1. O Fim como Desvelamento

Todo término amoroso carrega algo de revelação: o que antes estava velado pelo brilho da paixão torna-se visível sob a luz fria do distanciamento. No caso de colegas de trabalho, essa revelação é ainda mais incisiva, pois não é possível simplesmente apagar o outro da própria rotina.
A psicanálise nos lembra que não existe “volta ao ponto zero” nas relações humanas. O que se viveu deixa marcas — e essas marcas, no espaço corporativo, continuam circulando nos olhares, nos silêncios e nas ausências.


2. O Impossível da Neutralidade

Empresas gostam de imaginar que podem “neutralizar” os efeitos de um relacionamento que se rompeu, seja através de realocações, reuniões de alinhamento ou políticas internas. Porém, do ponto de vista psicanalítico, o inconsciente não se reorganiza por decreto.
O vínculo — e o rompimento — permanecem ativos como significantes, produzindo efeitos na linguagem, na produtividade e nas alianças informais.


3. O Sintoma que se Instala

Quando não há elaboração, o fim do envolvimento tende a se transformar em sintoma organizacional:

  • Diminuição da comunicação ou hostilidade velada entre os ex-parceiros.
  • Formação de “blocos” de colegas que tomam partido.
  • Distração e queda no desempenho, não por incompetência, mas por excesso de investimento libidinal no conflito.
    O sintoma, nesse caso, não é “pessoal” — ele se infiltra no tecido da empresa, afetando todo o ambiente.

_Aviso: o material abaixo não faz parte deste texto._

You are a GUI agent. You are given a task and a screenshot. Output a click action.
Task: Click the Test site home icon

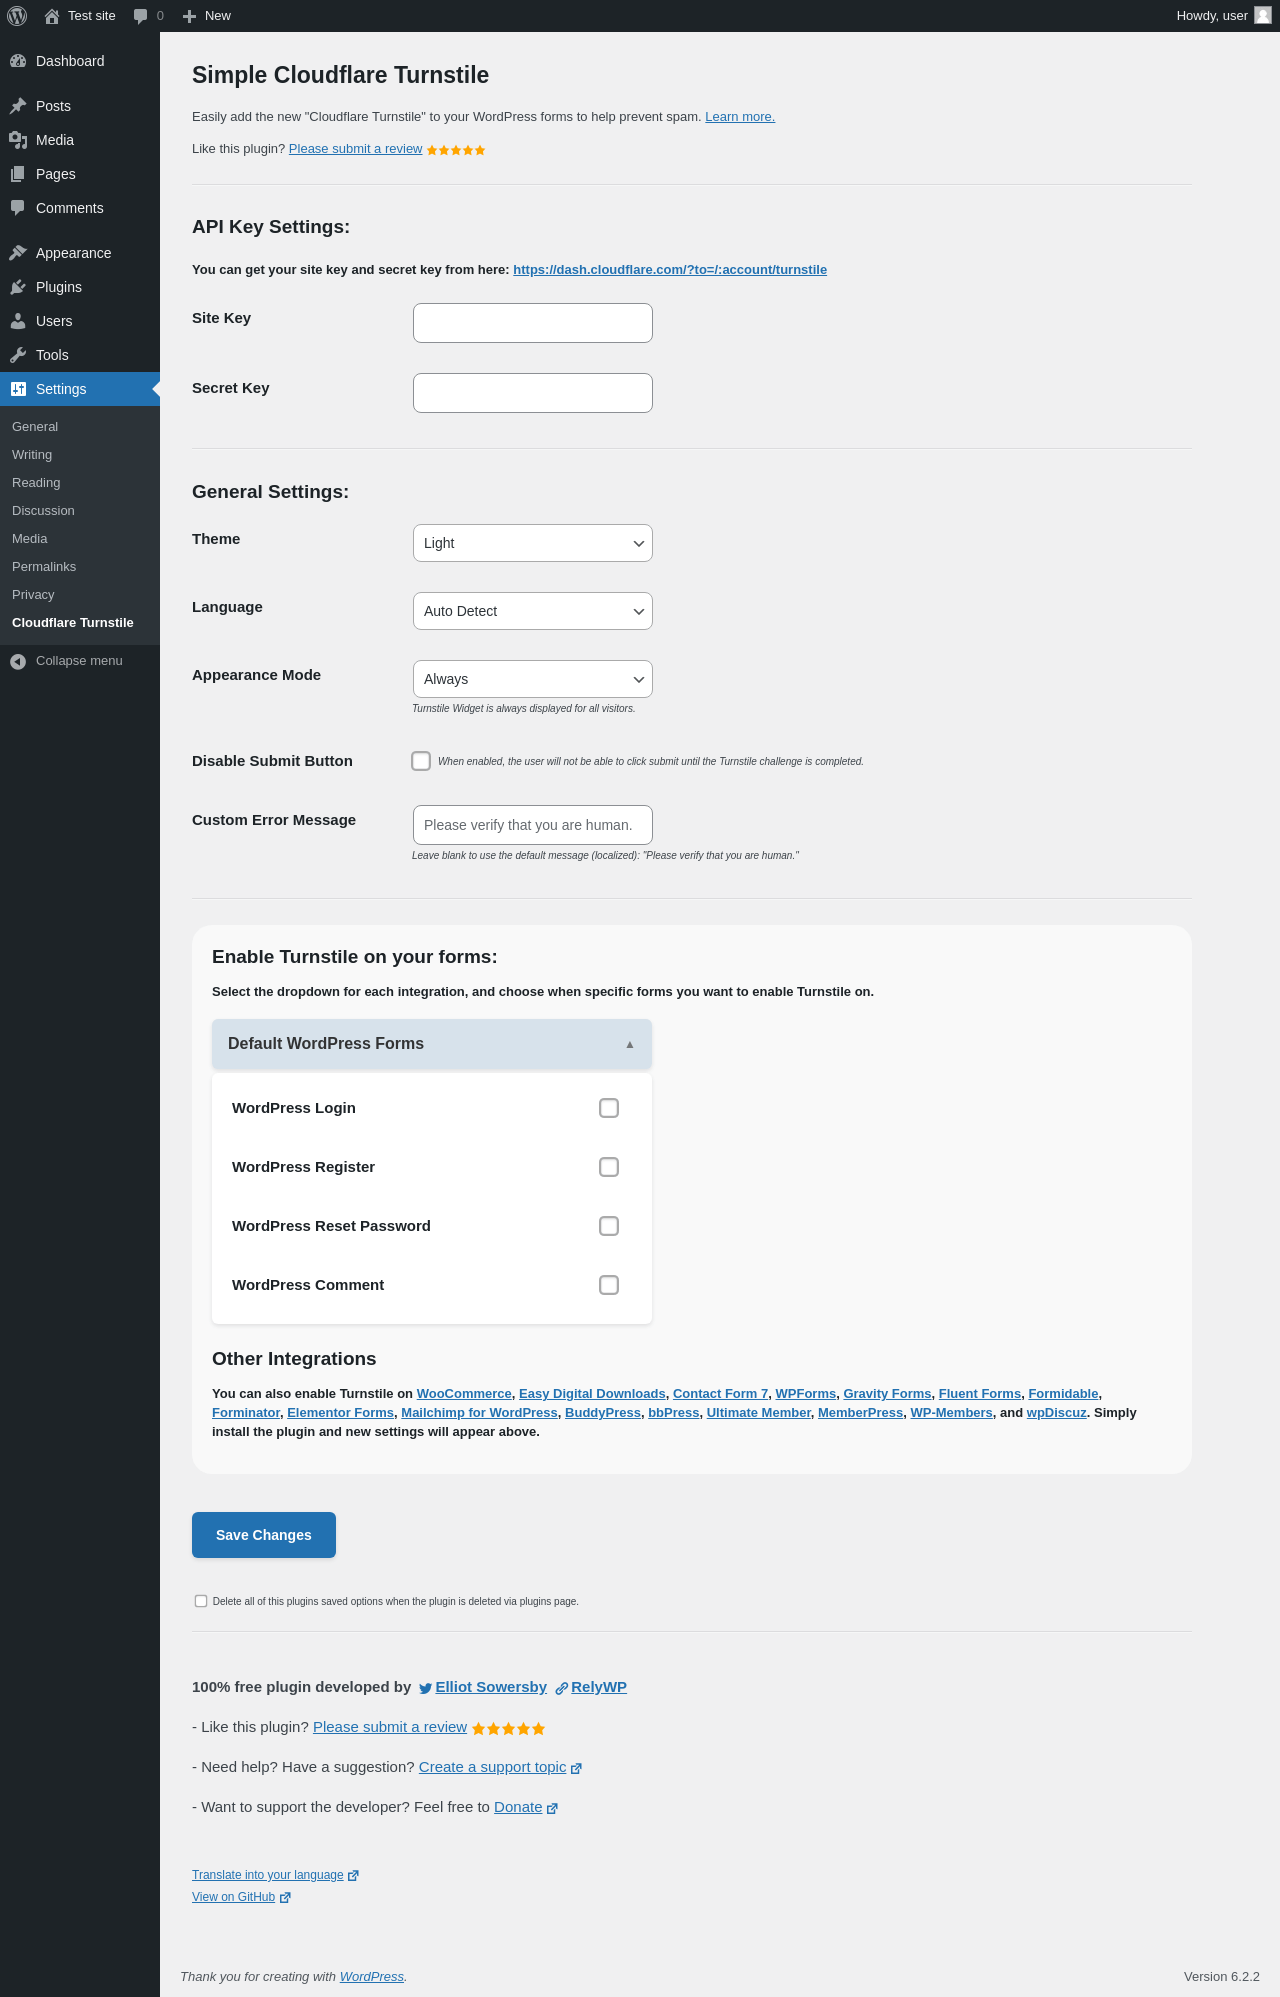(x=52, y=16)
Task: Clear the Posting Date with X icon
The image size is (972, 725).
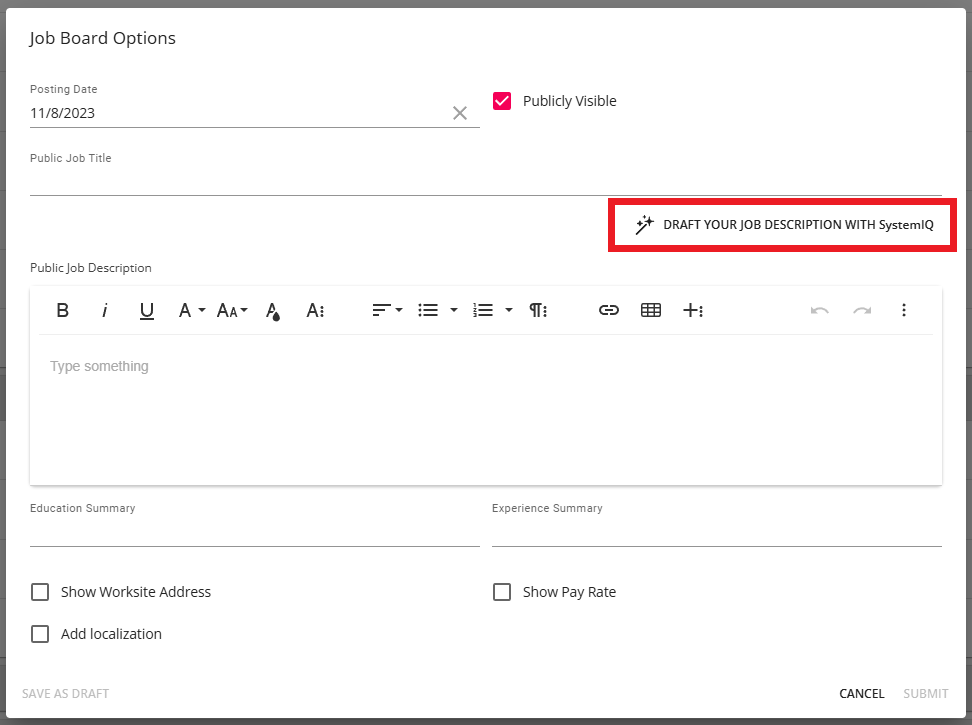Action: tap(460, 113)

4. A Função do Tempo e da Elaboração

O tempo não cura por si só; ele apenas cria espaço para que algo possa ser simbolizado. Na psicanálise, elaboração (Durcharbeitung) significa dar palavras àquilo que insiste em retornar como imagem ou sensação.
No contexto corporativo, essa elaboração implica reconhecer que o trabalho não é um “mundo à parte”, mas um lugar onde o sujeito também ama, perde, sofre e se reinventa.


5. Entre o Desejo e o Lugar do Outro

O ponto mais delicado, talvez, seja reconfigurar a posição subjetiva diante do outro. Quem antes ocupava o lugar de cúmplice, amante ou confidente, agora precisa ser reposicionado simbolicamente: não como inimigo, não como fantasma, mas como presença possível, inscrita no laço social do trabalho.
Essa operação não apaga a história, mas permite que ela deixe de comandar cada gesto, cada palavra e cada decisão.


6. Fechamento: O Trabalho como Campo de Laços Humanos

O triste fim de um envolvimento entre colegas de trabalho nos lembra de algo que as empresas frequentemente tentam esquecer: o trabalho é feito de laços humanos.
Enquanto houver sujeitos, haverá amor, desejo, perda e luto nos corredores corporativos. O desafio não é eliminá-los, mas criar condições para que possam existir — e, quando necessário, terminar — sem que destruam o próprio campo onde se tecem.
A psicanálise, ao sustentar que o sujeito não se reduz ao seu papel funcional, oferece uma chave para que esses finais, por mais dolorosos que sejam, não se transformem em impasses definitivos.